Task objective
Pick up the postdoctoral associates page below and keep writing from its last sentence.

Postdoctoral Associates


Dr. Anirban Basu

Anirban Basu received the Bachelor of Engineering (B.E.) degree in Electrical Engineering at the Indian Institute of Engineering Science and Technology (IIEST) at Shibpur (earlier called Bengal Engineering and Science University) in 2006, a Master of Science in Electrical and Computer Engineering from University of Florida in 2010, and a PhD on MEMS relays from I moved to Northeastern University in 2014. In 2014, anirban joined the Velásquez-García Group @ MIT as a postdoctoral researcher to work on miniaturized vacuum systems that use field emission to generate X-rays and magneticless vacuum ion pumps.

Dr. Erika García-López

Erika received the Electronics Engineer degree from Tecnológico de Veracruz, Veracruz, Mexico in 2007. She obtained her PhD and MSc from Tecnológico de Monterrey, Monterrey, NL., Mexico in 2010 and 2015 respectively. Her doctoral research was based on process optimization of laser micro-cutting of coronary stents and micro-milling for lab on chip applications. Her research line is focus on non-conventional manufacturing process. She joined Velásquez- Garcia group at MIT as a Postdoctoral Associated in fall 2016. Her current research is focused on electrospinning method for tissue engineering scaffolding using 3D-printed hardware and on 3D printing for magnetics MEMS applications.

Records provided
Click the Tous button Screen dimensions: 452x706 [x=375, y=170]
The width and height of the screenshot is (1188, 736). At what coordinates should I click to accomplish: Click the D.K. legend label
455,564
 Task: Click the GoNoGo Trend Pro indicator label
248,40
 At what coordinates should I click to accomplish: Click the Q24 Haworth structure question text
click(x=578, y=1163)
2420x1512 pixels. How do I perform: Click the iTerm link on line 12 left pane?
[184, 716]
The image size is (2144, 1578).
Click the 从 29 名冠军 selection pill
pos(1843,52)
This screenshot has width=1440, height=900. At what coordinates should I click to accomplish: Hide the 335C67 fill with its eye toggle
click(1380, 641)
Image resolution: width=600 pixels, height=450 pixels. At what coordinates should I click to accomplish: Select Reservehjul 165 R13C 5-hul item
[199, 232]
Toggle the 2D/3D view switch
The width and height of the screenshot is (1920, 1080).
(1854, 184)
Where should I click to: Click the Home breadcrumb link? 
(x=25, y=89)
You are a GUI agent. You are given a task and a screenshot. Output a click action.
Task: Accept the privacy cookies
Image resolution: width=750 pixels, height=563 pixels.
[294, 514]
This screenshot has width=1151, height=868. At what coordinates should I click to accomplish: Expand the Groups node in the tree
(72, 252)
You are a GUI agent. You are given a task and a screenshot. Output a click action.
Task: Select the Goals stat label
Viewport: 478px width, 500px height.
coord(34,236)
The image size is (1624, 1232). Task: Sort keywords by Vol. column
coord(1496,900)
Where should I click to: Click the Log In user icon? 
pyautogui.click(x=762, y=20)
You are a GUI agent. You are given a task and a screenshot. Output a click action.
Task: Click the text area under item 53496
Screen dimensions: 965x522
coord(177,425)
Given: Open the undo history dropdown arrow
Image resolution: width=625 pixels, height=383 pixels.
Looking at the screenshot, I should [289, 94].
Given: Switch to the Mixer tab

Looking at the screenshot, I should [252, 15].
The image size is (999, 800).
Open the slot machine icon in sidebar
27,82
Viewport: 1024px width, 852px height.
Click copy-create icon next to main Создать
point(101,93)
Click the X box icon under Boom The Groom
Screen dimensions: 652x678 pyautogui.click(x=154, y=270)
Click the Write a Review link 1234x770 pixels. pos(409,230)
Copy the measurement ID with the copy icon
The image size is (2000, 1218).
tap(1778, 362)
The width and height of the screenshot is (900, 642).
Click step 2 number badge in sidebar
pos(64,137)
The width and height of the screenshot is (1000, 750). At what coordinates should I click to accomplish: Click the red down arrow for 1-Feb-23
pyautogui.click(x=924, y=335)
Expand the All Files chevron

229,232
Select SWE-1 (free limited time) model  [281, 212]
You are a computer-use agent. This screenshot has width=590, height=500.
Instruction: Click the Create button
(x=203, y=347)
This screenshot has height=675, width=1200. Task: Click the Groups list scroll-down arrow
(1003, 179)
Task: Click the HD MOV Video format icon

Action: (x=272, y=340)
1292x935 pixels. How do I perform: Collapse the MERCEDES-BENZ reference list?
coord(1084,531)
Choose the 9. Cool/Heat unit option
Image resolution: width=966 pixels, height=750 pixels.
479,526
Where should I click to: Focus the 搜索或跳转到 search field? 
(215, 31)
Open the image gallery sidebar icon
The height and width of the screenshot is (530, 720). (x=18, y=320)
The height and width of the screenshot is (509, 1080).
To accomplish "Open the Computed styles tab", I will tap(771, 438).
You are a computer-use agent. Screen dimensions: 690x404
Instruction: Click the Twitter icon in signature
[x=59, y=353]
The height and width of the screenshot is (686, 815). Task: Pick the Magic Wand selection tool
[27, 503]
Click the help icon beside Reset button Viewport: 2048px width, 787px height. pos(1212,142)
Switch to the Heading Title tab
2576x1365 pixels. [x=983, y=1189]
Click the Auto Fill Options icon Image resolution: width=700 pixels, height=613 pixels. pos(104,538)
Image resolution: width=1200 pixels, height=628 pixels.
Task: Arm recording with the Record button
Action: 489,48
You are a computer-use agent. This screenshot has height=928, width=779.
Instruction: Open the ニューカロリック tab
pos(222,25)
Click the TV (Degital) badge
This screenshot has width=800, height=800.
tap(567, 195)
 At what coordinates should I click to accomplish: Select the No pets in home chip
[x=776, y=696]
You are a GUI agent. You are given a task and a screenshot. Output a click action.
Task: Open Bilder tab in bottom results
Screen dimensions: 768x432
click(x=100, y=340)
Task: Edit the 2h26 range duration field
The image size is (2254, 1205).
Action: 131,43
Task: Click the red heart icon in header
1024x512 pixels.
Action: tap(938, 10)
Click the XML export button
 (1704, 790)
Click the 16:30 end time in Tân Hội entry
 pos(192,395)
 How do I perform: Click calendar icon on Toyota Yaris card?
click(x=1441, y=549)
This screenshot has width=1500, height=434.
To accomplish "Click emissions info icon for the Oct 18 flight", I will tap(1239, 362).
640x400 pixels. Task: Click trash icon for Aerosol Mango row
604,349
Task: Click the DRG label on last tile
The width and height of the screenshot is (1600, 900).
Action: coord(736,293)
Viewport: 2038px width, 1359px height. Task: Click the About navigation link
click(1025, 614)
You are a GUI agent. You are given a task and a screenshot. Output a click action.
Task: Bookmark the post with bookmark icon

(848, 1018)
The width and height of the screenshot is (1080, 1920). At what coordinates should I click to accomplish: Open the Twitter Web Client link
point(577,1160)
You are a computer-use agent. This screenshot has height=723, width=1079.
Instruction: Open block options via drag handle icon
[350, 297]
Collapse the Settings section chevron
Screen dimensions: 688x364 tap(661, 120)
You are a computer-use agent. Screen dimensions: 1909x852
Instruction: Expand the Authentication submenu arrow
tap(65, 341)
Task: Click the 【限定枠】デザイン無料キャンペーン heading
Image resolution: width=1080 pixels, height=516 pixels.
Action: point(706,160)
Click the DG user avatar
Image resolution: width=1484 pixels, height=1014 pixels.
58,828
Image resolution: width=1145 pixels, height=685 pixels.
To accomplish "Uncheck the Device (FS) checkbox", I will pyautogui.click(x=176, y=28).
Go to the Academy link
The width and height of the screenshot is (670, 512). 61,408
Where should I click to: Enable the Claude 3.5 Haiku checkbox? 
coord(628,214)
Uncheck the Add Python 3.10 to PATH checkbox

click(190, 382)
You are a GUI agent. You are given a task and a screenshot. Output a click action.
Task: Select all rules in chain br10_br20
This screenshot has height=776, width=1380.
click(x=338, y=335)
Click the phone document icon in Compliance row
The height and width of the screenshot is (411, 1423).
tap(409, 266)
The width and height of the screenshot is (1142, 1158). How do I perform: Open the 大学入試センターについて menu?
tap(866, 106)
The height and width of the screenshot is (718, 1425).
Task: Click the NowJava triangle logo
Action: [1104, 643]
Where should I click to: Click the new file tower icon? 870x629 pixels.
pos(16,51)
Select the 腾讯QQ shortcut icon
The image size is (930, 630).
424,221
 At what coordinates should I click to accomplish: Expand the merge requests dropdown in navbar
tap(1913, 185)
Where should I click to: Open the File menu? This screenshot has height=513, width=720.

Answer to this exercise
Dr. Daniel Olvera-Trejo

Daniel received the Mechatronics Engineer degree from the Universidad Politecnica de Pachuca, Hidalgo, Mexico in 2007, and the Ph.D. degree in Mechanical Engineering from Tecnologico de Monterrey, Monterrey NL, Mexico in 2012. His doctoral research focused on the application of mathematical models to predict the dynamic stability of mechanical systems and chatter vibration in the machining process. In 2013, he becomes Postdoctoral Associate with the Center for Innovation in Design and Technology, where he was appointed Research Scientist. Daniel joined Velásquez-García Group at MIT as a Postdoctoral Associate in 2015. His current research is focused on fabrication of 3D printed electrospray sources for generation of micro and nanoparticles.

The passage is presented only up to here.